(Beginning of DATA FOR THIS TASK)

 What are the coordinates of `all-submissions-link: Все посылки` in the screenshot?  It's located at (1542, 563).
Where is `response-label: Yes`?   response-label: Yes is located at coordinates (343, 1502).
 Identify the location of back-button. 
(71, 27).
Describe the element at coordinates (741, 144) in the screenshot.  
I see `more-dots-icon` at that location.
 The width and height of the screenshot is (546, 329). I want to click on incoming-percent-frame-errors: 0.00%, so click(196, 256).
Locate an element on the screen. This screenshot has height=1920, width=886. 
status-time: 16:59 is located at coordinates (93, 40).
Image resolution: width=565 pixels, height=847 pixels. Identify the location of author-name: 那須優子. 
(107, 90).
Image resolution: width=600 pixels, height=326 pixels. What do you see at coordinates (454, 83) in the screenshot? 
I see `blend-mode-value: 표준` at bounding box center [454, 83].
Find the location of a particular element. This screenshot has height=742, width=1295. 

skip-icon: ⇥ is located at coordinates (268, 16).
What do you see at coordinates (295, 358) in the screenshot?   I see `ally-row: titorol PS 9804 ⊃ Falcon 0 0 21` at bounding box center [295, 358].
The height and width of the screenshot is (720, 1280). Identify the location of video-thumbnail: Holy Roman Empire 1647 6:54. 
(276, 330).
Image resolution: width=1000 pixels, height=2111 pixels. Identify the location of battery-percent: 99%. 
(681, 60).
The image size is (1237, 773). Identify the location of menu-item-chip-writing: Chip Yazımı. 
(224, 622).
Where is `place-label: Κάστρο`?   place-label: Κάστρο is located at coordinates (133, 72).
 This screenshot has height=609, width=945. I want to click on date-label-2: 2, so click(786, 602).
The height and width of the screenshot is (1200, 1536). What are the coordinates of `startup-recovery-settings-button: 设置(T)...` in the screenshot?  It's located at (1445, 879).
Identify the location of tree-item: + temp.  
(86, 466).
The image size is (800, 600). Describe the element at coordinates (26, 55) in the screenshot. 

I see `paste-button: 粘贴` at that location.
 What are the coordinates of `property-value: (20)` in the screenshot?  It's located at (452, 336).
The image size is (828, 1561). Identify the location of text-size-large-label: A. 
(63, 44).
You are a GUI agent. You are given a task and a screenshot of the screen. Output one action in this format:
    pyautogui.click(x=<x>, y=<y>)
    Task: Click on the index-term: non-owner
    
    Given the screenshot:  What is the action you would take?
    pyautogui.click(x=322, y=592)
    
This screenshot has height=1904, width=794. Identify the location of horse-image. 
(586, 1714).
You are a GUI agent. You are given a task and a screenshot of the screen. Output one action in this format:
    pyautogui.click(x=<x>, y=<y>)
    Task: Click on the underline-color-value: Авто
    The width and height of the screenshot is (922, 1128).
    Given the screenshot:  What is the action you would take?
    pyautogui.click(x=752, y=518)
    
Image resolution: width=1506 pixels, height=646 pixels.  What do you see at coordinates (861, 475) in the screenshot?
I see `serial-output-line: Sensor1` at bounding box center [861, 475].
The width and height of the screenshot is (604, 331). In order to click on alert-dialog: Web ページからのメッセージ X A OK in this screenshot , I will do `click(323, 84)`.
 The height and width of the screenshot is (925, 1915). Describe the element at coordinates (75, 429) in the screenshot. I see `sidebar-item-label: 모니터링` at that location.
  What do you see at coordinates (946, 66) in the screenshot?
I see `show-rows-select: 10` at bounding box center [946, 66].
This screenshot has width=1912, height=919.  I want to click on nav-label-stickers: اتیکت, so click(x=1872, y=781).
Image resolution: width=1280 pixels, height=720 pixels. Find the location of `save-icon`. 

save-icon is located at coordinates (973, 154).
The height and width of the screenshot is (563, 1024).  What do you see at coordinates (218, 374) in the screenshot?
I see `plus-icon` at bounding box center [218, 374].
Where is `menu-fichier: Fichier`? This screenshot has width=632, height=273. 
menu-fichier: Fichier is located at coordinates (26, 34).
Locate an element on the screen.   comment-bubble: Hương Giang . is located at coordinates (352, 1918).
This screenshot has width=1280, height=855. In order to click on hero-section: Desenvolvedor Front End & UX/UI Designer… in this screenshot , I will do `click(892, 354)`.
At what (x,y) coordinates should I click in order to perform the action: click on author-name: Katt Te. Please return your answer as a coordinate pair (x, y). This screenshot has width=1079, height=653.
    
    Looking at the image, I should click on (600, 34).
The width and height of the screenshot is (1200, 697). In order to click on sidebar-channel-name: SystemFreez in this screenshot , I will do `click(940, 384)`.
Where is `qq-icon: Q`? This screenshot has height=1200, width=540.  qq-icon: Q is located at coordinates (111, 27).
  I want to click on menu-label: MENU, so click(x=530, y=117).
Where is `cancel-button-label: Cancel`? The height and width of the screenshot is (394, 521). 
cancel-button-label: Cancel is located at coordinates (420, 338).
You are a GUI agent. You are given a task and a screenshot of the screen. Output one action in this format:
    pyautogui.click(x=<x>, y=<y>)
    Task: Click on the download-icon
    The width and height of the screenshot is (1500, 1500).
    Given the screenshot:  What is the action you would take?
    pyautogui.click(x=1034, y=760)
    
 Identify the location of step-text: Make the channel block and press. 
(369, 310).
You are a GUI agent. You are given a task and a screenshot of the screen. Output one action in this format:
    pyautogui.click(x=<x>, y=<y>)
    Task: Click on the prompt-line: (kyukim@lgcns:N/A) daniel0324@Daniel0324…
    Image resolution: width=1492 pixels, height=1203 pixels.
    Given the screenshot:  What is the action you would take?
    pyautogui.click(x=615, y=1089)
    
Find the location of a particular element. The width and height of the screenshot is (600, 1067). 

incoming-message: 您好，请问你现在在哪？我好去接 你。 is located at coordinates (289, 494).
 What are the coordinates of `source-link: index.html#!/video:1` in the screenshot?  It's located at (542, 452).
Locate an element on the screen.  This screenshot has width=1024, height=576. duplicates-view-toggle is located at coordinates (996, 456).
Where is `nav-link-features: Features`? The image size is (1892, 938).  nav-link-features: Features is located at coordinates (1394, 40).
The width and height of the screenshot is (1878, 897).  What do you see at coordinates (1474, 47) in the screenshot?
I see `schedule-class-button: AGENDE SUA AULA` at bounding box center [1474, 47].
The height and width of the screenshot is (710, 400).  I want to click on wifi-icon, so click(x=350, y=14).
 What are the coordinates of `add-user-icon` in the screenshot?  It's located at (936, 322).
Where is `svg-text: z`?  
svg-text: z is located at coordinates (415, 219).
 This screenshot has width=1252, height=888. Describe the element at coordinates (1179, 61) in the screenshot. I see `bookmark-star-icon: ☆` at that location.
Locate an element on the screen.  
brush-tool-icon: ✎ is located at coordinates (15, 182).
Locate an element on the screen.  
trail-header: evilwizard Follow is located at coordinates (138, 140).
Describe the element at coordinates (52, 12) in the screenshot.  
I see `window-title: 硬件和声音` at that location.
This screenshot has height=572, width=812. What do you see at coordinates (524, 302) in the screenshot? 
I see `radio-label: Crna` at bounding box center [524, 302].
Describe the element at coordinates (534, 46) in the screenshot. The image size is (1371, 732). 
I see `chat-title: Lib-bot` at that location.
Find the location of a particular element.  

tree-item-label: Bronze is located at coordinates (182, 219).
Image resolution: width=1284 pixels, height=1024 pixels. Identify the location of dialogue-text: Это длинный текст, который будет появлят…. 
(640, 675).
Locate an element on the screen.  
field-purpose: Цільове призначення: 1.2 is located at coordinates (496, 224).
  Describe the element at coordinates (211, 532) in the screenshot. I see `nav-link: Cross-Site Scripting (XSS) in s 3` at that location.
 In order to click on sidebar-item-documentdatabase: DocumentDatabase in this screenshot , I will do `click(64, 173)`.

(End of DATA FOR THIS TASK)

ASSIGNMENT ▸
Could you render each line of the listing above as a Markdown table with a Row column for its number and a Line column for the text, skipping any blank lines?

WRITTEN RESPONSE ▸
| Row | Line |
|---|---|
| 1 |  What are the coordinates of `all-submissions-link: Все посылки` in the screenshot?  It's located at (1542, 563). |
| 2 | Where is `response-label: Yes`?   response-label: Yes is located at coordinates (343, 1502). |
| 3 |  Identify the location of back-button.  |
| 4 | (71, 27). |
| 5 | Describe the element at coordinates (741, 144) in the screenshot.   |
| 6 | I see `more-dots-icon` at that location. |
| 7 |  The width and height of the screenshot is (546, 329). I want to click on incoming-percent-frame-errors: 0.00%, so click(196, 256). |
| 8 | Locate an element on the screen. This screenshot has height=1920, width=886.  |
| 9 | status-time: 16:59 is located at coordinates (93, 40). |
| 10 | Image resolution: width=565 pixels, height=847 pixels. Identify the location of author-name: 那須優子.  |
| 11 | (107, 90). |
| 12 | Image resolution: width=600 pixels, height=326 pixels. What do you see at coordinates (454, 83) in the screenshot?  |
| 13 | I see `blend-mode-value: 표준` at bounding box center [454, 83]. |
| 14 | Find the location of a particular element. This screenshot has height=742, width=1295.  |
| 15 | skip-icon: ⇥ is located at coordinates (268, 16). |
| 16 | What do you see at coordinates (295, 358) in the screenshot?   I see `ally-row: titorol PS 9804 ⊃ Falcon 0 0 21` at bounding box center [295, 358]. |
| 17 | The height and width of the screenshot is (720, 1280). Identify the location of video-thumbnail: Holy Roman Empire 1647 6:54.  |
| 18 | (276, 330). |
| 19 | Image resolution: width=1000 pixels, height=2111 pixels. Identify the location of battery-percent: 99%.  |
| 20 | (681, 60). |
| 21 | The image size is (1237, 773). Identify the location of menu-item-chip-writing: Chip Yazımı.  |
| 22 | (224, 622). |
| 23 | Where is `place-label: Κάστρο`?   place-label: Κάστρο is located at coordinates (133, 72). |
| 24 |  This screenshot has height=609, width=945. I want to click on date-label-2: 2, so click(786, 602). |
| 25 | The height and width of the screenshot is (1200, 1536). What are the coordinates of `startup-recovery-settings-button: 设置(T)...` in the screenshot?  It's located at (1445, 879). |
| 26 | Identify the location of tree-item: + temp.   |
| 27 | (86, 466). |
| 28 | The image size is (800, 600). Describe the element at coordinates (26, 55) in the screenshot.  |
| 29 | I see `paste-button: 粘贴` at that location. |
| 30 |  What are the coordinates of `property-value: (20)` in the screenshot?  It's located at (452, 336). |
| 31 | The image size is (828, 1561). Identify the location of text-size-large-label: A.  |
| 32 | (63, 44). |
| 33 | You are a GUI agent. You are given a task and a screenshot of the screen. Output one action in this format: |
| 34 |     pyautogui.click(x=<x>, y=<y>) |
| 35 |     Task: Click on the index-term: non-owner |
| 36 |     Given the screenshot:  What is the action you would take? |
| 37 |     pyautogui.click(x=322, y=592) |
| 38 | This screenshot has height=1904, width=794. Identify the location of horse-image.  |
| 39 | (586, 1714). |
| 40 | You are a GUI agent. You are given a task and a screenshot of the screen. Output one action in this format: |
| 41 |     pyautogui.click(x=<x>, y=<y>) |
| 42 |     Task: Click on the underline-color-value: Авто |
| 43 |     The width and height of the screenshot is (922, 1128). |
| 44 |     Given the screenshot:  What is the action you would take? |
| 45 |     pyautogui.click(x=752, y=518) |
| 46 | Image resolution: width=1506 pixels, height=646 pixels.  What do you see at coordinates (861, 475) in the screenshot? |
| 47 | I see `serial-output-line: Sensor1` at bounding box center [861, 475]. |
| 48 | The width and height of the screenshot is (604, 331). In order to click on alert-dialog: Web ページからのメッセージ X A OK in this screenshot , I will do `click(323, 84)`. |
| 49 |  The height and width of the screenshot is (925, 1915). Describe the element at coordinates (75, 429) in the screenshot. I see `sidebar-item-label: 모니터링` at that location. |
| 50 |   What do you see at coordinates (946, 66) in the screenshot? |
| 51 | I see `show-rows-select: 10` at bounding box center [946, 66]. |
| 52 | This screenshot has width=1912, height=919.  I want to click on nav-label-stickers: اتیکت, so click(x=1872, y=781). |
| 53 | Image resolution: width=1280 pixels, height=720 pixels. Find the location of `save-icon`.  |
| 54 | save-icon is located at coordinates (973, 154). |
| 55 | The height and width of the screenshot is (563, 1024).  What do you see at coordinates (218, 374) in the screenshot? |
| 56 | I see `plus-icon` at bounding box center [218, 374]. |
| 57 | Where is `menu-fichier: Fichier`? This screenshot has width=632, height=273.  |
| 58 | menu-fichier: Fichier is located at coordinates (26, 34). |
| 59 | Locate an element on the screen.   comment-bubble: Hương Giang . is located at coordinates (352, 1918). |
| 60 | This screenshot has width=1280, height=855. In order to click on hero-section: Desenvolvedor Front End & UX/UI Designer… in this screenshot , I will do `click(892, 354)`. |
| 61 | At what (x,y) coordinates should I click in order to perform the action: click on author-name: Katt Te. Please return your answer as a coordinate pair (x, y). This screenshot has width=1079, height=653. |
| 62 |     Looking at the image, I should click on (600, 34). |
| 63 | The width and height of the screenshot is (1200, 697). In order to click on sidebar-channel-name: SystemFreez in this screenshot , I will do `click(940, 384)`. |
| 64 | Where is `qq-icon: Q`? This screenshot has height=1200, width=540.  qq-icon: Q is located at coordinates (111, 27). |
| 65 |   I want to click on menu-label: MENU, so click(x=530, y=117). |
| 66 | Where is `cancel-button-label: Cancel`? The height and width of the screenshot is (394, 521).  |
| 67 | cancel-button-label: Cancel is located at coordinates (420, 338). |
| 68 | You are a GUI agent. You are given a task and a screenshot of the screen. Output one action in this format: |
| 69 |     pyautogui.click(x=<x>, y=<y>) |
| 70 |     Task: Click on the download-icon |
| 71 |     The width and height of the screenshot is (1500, 1500). |
| 72 |     Given the screenshot:  What is the action you would take? |
| 73 |     pyautogui.click(x=1034, y=760) |
| 74 |  Identify the location of step-text: Make the channel block and press.  |
| 75 | (369, 310). |
| 76 | You are a GUI agent. You are given a task and a screenshot of the screen. Output one action in this format: |
| 77 |     pyautogui.click(x=<x>, y=<y>) |
| 78 |     Task: Click on the prompt-line: (kyukim@lgcns:N/A) daniel0324@Daniel0324… |
| 79 |     Image resolution: width=1492 pixels, height=1203 pixels. |
| 80 |     Given the screenshot:  What is the action you would take? |
| 81 |     pyautogui.click(x=615, y=1089) |
| 82 | Find the location of a particular element. The width and height of the screenshot is (600, 1067).  |
| 83 | incoming-message: 您好，请问你现在在哪？我好去接 你。 is located at coordinates (289, 494). |
| 84 |  What are the coordinates of `source-link: index.html#!/video:1` in the screenshot?  It's located at (542, 452). |
| 85 | Locate an element on the screen.  This screenshot has width=1024, height=576. duplicates-view-toggle is located at coordinates (996, 456). |
| 86 | Where is `nav-link-features: Features`? The image size is (1892, 938).  nav-link-features: Features is located at coordinates (1394, 40). |
| 87 | The width and height of the screenshot is (1878, 897).  What do you see at coordinates (1474, 47) in the screenshot? |
| 88 | I see `schedule-class-button: AGENDE SUA AULA` at bounding box center [1474, 47]. |
| 89 | The height and width of the screenshot is (710, 400).  I want to click on wifi-icon, so click(x=350, y=14). |
| 90 |  What are the coordinates of `add-user-icon` in the screenshot?  It's located at (936, 322). |
| 91 | Where is `svg-text: z`?   |
| 92 | svg-text: z is located at coordinates (415, 219). |
| 93 |  This screenshot has width=1252, height=888. Describe the element at coordinates (1179, 61) in the screenshot. I see `bookmark-star-icon: ☆` at that location. |
| 94 | Locate an element on the screen.   |
| 95 | brush-tool-icon: ✎ is located at coordinates (15, 182). |
| 96 | Locate an element on the screen.   |
| 97 | trail-header: evilwizard Follow is located at coordinates (138, 140). |
| 98 | Describe the element at coordinates (52, 12) in the screenshot.   |
| 99 | I see `window-title: 硬件和声音` at that location. |
| 100 | This screenshot has height=572, width=812. What do you see at coordinates (524, 302) in the screenshot?  |
| 101 | I see `radio-label: Crna` at bounding box center [524, 302]. |
| 102 | Describe the element at coordinates (534, 46) in the screenshot. The image size is (1371, 732).  |
| 103 | I see `chat-title: Lib-bot` at that location. |
| 104 | Find the location of a particular element.   |
| 105 | tree-item-label: Bronze is located at coordinates (182, 219). |
| 106 | Image resolution: width=1284 pixels, height=1024 pixels. Identify the location of dialogue-text: Это длинный текст, который будет появлят….  |
| 107 | (640, 675). |
| 108 | Locate an element on the screen.   |
| 109 | field-purpose: Цільове призначення: 1.2 is located at coordinates (496, 224). |
| 110 |   Describe the element at coordinates (211, 532) in the screenshot. I see `nav-link: Cross-Site Scripting (XSS) in s 3` at that location. |
| 111 |  In order to click on sidebar-item-documentdatabase: DocumentDatabase in this screenshot , I will do `click(64, 173)`. |